HBase分页
hbase中的数据是按照rowkey字典排序存储的,实现分页的思路有两个,一个是获取页面的起始rowkey,然后使用PageFilter来限制每页的数量。
另一种是获取页面的起始rowkey和结束rowkey,然后直接调用scan的withStartRow和withStopRow查询即可。
方案一、PageFilter
hbase中有自带的PageFilter,能够实现分页功能,但是局限性很大,实际很少使用。
就是说,PageFilter的作用域是单个的region,会从每个region中返回符合条件的数据,如果某个表有多个region,那么返回的数量就不准确了。因此,使用PageFilter的前提条件是必须只有一个region(这对于hbase来说显然不合适)。

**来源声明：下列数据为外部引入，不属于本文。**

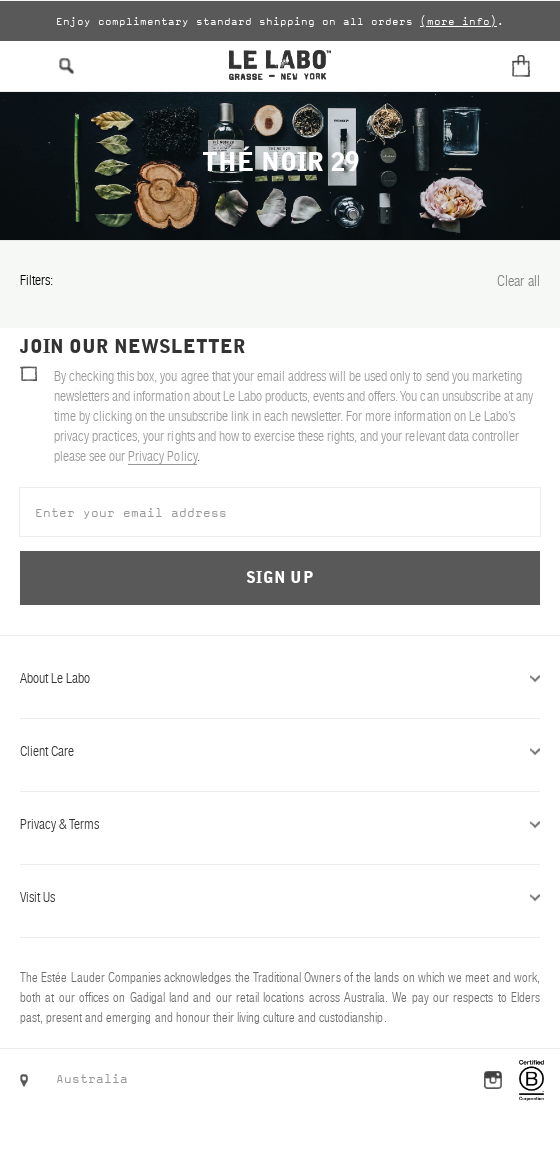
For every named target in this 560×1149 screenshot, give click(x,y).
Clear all (518, 280)
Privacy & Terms (280, 824)
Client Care (280, 751)
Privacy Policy (162, 456)
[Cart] (525, 66)
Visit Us (280, 897)
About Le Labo (280, 678)
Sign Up (280, 578)
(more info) (458, 21)
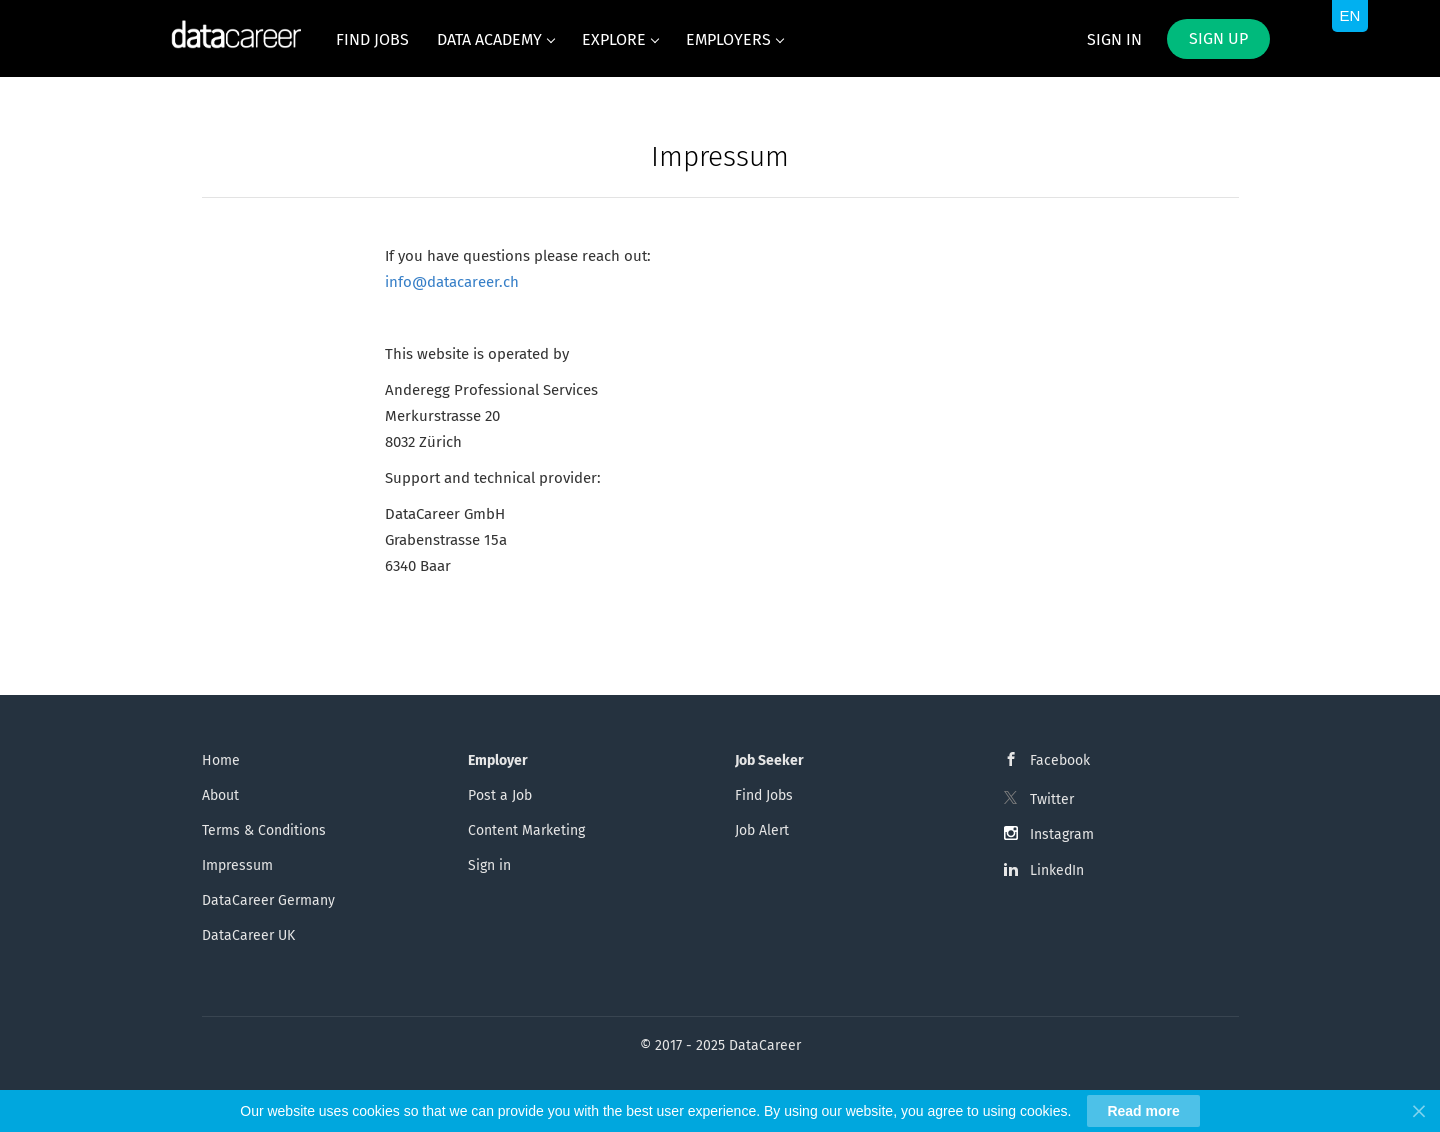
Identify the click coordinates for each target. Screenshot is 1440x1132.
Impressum (237, 865)
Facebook (1060, 760)
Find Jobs (764, 795)
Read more (1143, 1111)
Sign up (1218, 38)
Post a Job (500, 795)
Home (221, 760)
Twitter (1052, 799)
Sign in (1114, 39)
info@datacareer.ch (452, 282)
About (220, 795)
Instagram (1062, 834)
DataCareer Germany (268, 900)
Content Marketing (526, 830)
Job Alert (762, 830)
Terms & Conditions (264, 830)
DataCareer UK (248, 935)
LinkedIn (1057, 870)
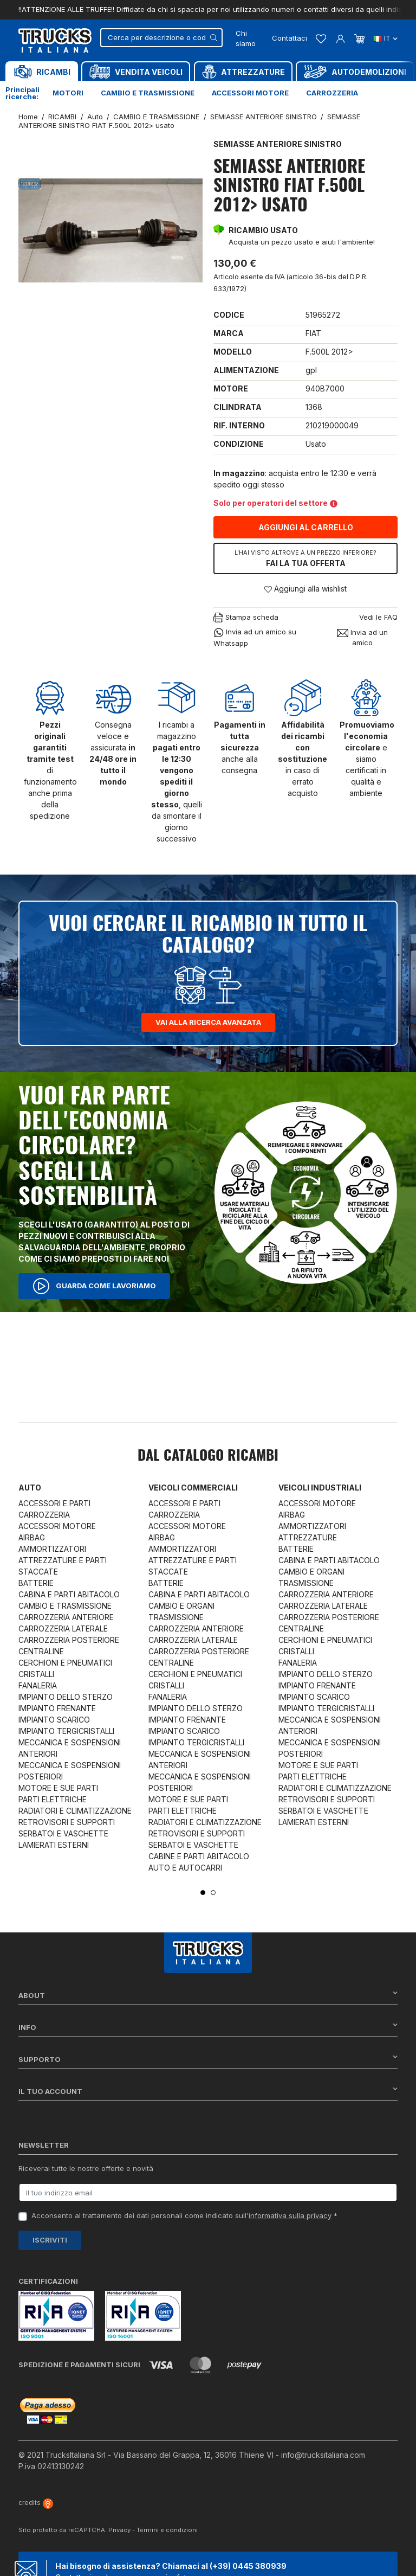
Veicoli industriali (319, 1487)
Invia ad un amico (362, 637)
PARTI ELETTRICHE (52, 1799)
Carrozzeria (332, 92)
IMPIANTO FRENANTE (57, 1708)
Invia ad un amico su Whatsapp (254, 637)
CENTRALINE (41, 1651)
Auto (29, 1487)
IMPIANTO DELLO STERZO (65, 1696)
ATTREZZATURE (307, 1537)
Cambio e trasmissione (147, 92)
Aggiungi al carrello (305, 527)
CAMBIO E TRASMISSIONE (65, 1605)
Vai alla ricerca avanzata (208, 1022)
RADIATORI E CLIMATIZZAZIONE (75, 1810)
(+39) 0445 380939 (248, 2566)
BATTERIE (36, 1583)
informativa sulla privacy (290, 2215)
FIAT (313, 333)
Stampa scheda (245, 618)
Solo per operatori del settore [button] (275, 503)
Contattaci (289, 38)
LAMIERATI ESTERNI (53, 1844)
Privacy (119, 2530)
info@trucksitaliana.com (323, 2454)
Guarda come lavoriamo (94, 1286)
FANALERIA (37, 1685)
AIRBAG (31, 1537)
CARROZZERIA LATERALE (63, 1628)
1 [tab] (203, 1892)
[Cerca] (161, 37)
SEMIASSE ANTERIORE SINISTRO (277, 144)
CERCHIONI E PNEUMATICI (65, 1662)
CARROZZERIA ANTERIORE (66, 1617)
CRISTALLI (36, 1674)
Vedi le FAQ (378, 617)
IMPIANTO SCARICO (54, 1719)
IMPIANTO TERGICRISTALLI (66, 1731)
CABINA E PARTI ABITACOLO (69, 1594)
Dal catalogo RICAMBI (208, 1456)
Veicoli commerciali (193, 1487)
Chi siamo (246, 38)
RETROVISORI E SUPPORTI (66, 1822)
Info (208, 2027)
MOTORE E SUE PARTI (58, 1788)
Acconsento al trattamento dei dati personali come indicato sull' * (184, 2215)
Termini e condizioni (167, 2530)
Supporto (208, 2059)
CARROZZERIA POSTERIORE (68, 1639)
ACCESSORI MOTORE (57, 1526)
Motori (68, 92)
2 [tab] (213, 1892)
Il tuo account (208, 2091)
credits (35, 2502)
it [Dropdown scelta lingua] (385, 38)
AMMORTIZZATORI (52, 1548)
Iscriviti (49, 2239)
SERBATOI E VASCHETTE (63, 1833)
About (208, 1995)
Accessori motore (250, 92)
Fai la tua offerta (305, 558)
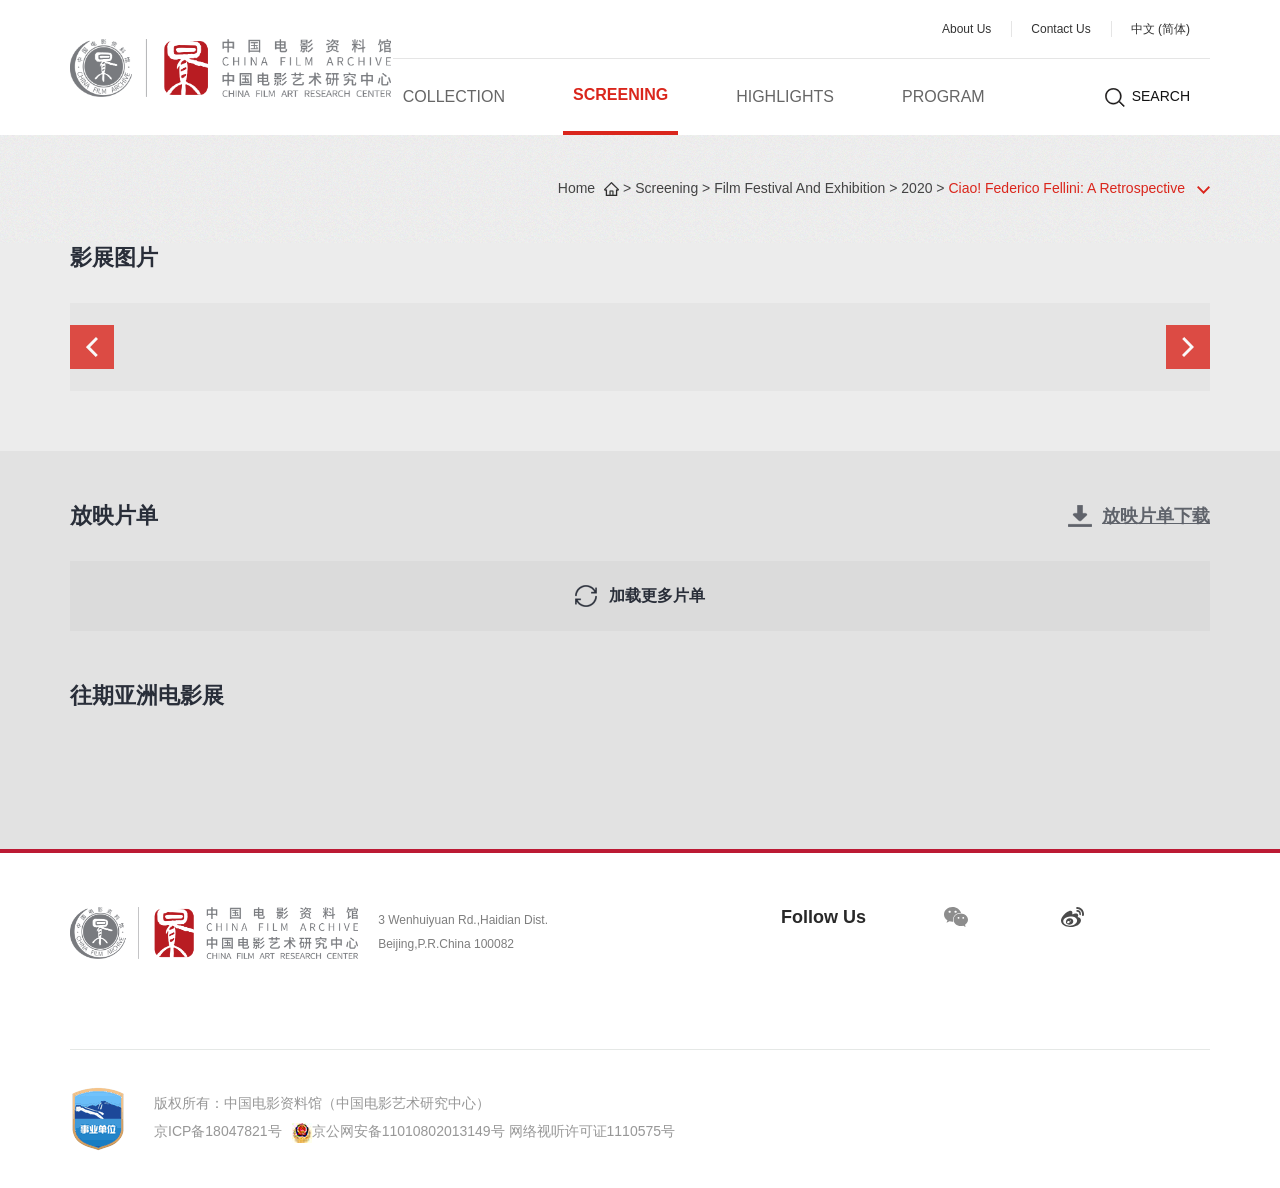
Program (943, 97)
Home (576, 189)
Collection (454, 97)
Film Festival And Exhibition (799, 189)
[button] (92, 347)
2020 (916, 189)
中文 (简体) (1160, 29)
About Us (966, 29)
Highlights (785, 97)
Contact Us (1060, 29)
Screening (620, 95)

public static ResultScanner queryDataByPage(String tableName, int currentPage, int pageSize) {
Table table;
byte[] startRow;
ResultScanner resultScanner = null;
try {
table = connection.getTable(TableName.valueOf(tableName));
int from = (currentPage - 1) * pageSize;
startRow = getStartRow(table,from);
Scan scan = new Scan();
PageFilter pageFilter = new PageFilter(pageSize);
scan.setFilter(pageFilter);
if (startRow != null){
scan.withStartRow(startRow,false);
}
resultScanner = table.getScanner(scan);
} catch (IOException e) {
logger.error(e.getMessage());
}
return resultScanner;
}
private static byte[] getStartRow(Table table,int from){
byte[] startRow = null;
Scan scan = new Scan();
PageFilter pageFilter = new PageFilter(from);
scan.setFilter(pageFilter);
ResultScanner scanner = null;
try {
scanner = table.getScanner(scan);
} catch (IOException e) {
logger.error(e.getMessage());
}
Iterator<Result> iterator = scanner.iterator();
Result result = null;
while (iterator.hasNext()){
result = iterator.next();
}
if (result != null){
startRow = result.getRow();
}
return startRow;
}
方案二、Limit
从2.0开始,HBase提供了一个limit功能来从RegionServer层面限制返回的数量。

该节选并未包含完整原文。